> Short exercise:
Copy the lines of the listing word for word, starting at the line that contains "Image resolution: width=597" and ending at the line that contains "click(x=519, y=210)".

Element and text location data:
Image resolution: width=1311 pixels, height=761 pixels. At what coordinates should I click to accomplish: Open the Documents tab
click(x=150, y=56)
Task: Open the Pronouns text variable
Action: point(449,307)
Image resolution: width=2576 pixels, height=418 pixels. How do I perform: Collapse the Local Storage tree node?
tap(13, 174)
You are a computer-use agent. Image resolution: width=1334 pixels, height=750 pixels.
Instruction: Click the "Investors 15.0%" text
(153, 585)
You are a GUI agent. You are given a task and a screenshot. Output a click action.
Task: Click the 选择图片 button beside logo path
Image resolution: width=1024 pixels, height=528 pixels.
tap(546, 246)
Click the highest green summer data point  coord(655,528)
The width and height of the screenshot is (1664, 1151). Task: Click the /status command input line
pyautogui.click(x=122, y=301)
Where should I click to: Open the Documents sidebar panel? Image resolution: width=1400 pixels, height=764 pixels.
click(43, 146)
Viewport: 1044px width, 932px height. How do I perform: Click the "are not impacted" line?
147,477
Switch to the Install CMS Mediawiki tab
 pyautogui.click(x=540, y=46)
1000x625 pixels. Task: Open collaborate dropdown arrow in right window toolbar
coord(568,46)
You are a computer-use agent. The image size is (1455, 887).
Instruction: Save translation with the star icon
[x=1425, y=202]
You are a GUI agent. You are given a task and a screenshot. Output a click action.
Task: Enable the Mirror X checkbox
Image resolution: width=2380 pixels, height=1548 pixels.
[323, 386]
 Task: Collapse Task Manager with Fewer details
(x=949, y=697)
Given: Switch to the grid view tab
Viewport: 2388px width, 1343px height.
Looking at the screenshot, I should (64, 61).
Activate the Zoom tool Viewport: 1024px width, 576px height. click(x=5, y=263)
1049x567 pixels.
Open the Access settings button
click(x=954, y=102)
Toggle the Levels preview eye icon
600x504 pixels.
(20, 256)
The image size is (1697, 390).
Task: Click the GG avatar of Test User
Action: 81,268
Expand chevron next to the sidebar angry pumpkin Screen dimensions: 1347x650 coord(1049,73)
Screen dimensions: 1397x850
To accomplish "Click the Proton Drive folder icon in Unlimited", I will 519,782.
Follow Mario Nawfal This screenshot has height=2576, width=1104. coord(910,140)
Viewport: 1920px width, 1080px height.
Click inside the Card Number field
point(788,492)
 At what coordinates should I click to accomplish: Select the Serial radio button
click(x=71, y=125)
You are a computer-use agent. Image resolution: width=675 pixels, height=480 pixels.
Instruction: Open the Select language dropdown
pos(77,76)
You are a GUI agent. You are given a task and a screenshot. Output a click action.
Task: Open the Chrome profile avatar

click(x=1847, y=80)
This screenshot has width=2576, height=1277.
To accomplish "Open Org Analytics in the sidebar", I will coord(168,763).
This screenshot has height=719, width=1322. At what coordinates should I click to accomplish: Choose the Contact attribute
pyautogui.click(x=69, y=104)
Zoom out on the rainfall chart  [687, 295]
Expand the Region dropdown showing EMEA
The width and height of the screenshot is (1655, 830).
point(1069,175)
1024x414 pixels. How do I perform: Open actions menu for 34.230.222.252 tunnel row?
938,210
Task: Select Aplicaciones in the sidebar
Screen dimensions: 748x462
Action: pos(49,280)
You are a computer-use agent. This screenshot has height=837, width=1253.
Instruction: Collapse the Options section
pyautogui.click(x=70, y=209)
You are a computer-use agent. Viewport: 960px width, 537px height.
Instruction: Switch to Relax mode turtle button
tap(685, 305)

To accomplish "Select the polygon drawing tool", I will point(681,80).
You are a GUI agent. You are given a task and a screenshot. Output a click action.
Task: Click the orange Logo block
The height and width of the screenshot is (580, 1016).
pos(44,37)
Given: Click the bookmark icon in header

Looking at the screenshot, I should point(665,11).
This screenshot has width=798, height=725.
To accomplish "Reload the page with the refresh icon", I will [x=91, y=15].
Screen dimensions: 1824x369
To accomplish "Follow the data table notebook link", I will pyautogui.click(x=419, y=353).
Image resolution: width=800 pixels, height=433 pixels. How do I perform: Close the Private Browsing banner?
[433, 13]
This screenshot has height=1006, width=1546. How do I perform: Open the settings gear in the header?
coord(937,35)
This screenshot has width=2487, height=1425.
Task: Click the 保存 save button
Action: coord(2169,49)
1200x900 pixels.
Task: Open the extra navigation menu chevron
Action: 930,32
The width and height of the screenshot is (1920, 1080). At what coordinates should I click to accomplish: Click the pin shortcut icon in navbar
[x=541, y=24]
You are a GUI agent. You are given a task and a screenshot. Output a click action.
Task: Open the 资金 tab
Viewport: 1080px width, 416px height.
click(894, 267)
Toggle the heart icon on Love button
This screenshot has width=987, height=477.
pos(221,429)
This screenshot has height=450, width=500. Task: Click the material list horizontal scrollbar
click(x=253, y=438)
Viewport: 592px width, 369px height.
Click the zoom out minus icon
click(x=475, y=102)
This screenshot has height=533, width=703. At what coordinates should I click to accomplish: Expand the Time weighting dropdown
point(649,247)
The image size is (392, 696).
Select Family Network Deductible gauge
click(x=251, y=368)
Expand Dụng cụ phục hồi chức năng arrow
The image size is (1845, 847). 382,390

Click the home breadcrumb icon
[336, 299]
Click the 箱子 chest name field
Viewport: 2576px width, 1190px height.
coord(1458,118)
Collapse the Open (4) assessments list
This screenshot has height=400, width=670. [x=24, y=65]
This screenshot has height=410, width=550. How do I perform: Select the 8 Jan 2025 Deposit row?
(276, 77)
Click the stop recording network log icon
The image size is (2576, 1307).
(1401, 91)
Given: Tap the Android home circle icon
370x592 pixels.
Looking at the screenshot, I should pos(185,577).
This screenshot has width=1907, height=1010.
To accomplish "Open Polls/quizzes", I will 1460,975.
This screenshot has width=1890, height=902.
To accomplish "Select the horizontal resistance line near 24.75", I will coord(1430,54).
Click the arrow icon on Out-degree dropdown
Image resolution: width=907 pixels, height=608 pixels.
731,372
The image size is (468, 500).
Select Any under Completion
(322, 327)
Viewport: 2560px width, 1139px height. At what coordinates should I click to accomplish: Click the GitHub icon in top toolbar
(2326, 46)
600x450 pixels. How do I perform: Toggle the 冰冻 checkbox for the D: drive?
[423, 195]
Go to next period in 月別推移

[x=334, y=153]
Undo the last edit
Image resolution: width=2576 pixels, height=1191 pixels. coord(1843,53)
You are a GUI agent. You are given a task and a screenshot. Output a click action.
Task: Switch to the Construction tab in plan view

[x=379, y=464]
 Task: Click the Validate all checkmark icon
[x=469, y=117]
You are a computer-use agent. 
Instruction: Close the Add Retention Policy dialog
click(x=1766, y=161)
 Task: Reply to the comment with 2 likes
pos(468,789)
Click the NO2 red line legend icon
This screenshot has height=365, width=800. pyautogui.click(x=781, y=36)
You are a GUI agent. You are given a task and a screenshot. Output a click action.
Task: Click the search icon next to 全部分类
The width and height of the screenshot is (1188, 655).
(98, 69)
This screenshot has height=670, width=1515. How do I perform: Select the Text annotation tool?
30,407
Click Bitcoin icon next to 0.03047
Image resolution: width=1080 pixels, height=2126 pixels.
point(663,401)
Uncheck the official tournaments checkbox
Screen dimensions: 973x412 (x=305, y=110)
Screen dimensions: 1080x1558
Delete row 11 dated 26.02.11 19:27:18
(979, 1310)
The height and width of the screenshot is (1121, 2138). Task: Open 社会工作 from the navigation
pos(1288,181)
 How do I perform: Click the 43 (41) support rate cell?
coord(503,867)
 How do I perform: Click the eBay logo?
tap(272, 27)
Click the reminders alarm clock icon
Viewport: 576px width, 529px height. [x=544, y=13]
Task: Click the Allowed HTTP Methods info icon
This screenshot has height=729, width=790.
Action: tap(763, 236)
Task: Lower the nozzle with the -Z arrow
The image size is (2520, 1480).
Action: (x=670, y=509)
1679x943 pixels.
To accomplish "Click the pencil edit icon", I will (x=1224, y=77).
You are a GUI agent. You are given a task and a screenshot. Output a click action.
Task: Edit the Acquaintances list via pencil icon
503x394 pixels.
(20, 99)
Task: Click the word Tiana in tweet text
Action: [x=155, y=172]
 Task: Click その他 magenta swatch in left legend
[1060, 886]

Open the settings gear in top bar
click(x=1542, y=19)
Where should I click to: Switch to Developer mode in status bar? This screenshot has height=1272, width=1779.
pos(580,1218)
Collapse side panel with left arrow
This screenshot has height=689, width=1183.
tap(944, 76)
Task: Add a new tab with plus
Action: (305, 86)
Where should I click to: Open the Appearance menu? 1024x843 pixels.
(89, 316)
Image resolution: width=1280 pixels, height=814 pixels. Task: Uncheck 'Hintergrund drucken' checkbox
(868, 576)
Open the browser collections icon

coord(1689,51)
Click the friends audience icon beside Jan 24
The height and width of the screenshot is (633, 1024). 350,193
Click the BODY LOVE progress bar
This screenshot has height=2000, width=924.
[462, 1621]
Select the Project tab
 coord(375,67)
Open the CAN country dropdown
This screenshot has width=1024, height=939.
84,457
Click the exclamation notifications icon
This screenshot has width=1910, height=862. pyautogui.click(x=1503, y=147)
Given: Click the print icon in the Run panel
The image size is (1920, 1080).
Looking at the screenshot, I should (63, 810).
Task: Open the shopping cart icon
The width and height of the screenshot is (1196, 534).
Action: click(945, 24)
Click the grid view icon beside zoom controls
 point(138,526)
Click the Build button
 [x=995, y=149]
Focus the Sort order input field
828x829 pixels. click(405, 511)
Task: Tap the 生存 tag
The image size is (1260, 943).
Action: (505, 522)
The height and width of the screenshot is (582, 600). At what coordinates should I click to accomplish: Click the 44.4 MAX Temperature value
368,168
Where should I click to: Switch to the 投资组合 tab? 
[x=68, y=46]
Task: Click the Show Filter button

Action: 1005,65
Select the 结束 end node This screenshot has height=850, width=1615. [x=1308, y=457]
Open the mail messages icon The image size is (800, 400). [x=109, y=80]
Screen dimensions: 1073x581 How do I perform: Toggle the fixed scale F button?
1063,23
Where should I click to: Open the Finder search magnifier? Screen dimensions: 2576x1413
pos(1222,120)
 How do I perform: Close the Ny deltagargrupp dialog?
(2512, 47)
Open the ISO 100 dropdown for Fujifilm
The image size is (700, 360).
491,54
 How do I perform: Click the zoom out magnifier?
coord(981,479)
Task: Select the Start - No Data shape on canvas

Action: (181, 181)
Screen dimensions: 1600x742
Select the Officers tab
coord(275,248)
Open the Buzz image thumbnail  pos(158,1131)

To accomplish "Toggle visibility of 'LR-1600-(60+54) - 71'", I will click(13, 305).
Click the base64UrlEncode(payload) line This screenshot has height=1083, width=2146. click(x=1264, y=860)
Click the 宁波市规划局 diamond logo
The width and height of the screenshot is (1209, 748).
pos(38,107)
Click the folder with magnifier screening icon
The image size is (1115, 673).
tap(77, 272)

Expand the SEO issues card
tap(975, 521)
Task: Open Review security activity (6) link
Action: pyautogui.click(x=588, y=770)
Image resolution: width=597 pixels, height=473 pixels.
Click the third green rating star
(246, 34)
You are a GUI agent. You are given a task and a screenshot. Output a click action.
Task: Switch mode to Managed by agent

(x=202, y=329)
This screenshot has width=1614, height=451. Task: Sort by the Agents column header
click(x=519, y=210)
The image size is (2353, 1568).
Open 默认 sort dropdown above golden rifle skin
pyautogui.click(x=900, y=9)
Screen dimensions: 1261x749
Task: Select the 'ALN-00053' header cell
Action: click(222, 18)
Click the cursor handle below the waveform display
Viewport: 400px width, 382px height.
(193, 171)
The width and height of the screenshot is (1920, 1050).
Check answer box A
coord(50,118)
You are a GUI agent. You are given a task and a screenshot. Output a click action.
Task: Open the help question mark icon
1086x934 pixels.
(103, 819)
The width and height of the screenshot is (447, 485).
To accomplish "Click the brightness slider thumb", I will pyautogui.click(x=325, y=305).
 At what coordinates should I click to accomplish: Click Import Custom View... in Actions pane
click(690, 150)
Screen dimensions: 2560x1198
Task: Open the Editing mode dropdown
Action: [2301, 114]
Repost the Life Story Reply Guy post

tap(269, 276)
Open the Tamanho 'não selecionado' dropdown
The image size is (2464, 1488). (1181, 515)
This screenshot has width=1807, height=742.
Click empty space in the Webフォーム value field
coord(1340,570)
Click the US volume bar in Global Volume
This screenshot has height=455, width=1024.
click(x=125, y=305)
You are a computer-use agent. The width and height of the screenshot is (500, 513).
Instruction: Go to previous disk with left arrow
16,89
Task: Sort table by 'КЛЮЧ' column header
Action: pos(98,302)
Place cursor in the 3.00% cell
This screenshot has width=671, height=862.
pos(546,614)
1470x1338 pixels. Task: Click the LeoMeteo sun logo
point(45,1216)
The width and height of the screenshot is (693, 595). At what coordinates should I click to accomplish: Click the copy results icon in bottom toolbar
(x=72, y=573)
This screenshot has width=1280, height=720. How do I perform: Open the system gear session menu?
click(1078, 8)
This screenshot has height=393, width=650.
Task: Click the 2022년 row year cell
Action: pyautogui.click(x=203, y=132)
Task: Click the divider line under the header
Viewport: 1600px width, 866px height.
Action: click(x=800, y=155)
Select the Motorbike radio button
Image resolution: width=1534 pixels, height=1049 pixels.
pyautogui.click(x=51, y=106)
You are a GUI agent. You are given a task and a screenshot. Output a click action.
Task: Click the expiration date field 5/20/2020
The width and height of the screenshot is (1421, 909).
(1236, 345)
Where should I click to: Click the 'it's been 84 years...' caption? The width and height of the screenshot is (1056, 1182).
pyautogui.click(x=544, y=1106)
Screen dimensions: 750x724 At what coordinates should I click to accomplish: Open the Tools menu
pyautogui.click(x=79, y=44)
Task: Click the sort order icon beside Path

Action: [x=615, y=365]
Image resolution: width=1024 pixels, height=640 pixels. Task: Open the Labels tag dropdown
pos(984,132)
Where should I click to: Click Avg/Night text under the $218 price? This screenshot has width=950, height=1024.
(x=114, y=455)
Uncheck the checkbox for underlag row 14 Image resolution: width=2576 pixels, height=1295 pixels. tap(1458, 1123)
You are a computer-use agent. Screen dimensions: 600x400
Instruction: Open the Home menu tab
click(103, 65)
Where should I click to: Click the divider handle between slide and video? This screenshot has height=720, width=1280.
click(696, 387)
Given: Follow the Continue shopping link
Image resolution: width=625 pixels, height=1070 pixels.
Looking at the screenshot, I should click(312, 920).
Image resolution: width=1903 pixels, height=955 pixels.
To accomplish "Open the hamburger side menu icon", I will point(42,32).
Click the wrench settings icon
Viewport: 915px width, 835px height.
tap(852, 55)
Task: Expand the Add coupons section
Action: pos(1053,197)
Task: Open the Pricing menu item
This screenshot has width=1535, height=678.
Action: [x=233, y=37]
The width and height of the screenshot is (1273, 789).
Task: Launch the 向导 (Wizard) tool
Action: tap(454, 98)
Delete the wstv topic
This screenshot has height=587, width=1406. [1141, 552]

> Output for this task:
Image resolution: width=597 pixels, height=473 pixels.
Click the third green rating star
(246, 34)
You are a GUI agent. You are given a task and a screenshot. Output a click action.
Task: Switch mode to Managed by agent

(x=202, y=329)
This screenshot has width=1614, height=451. Task: Sort by the Agents column header
click(x=519, y=210)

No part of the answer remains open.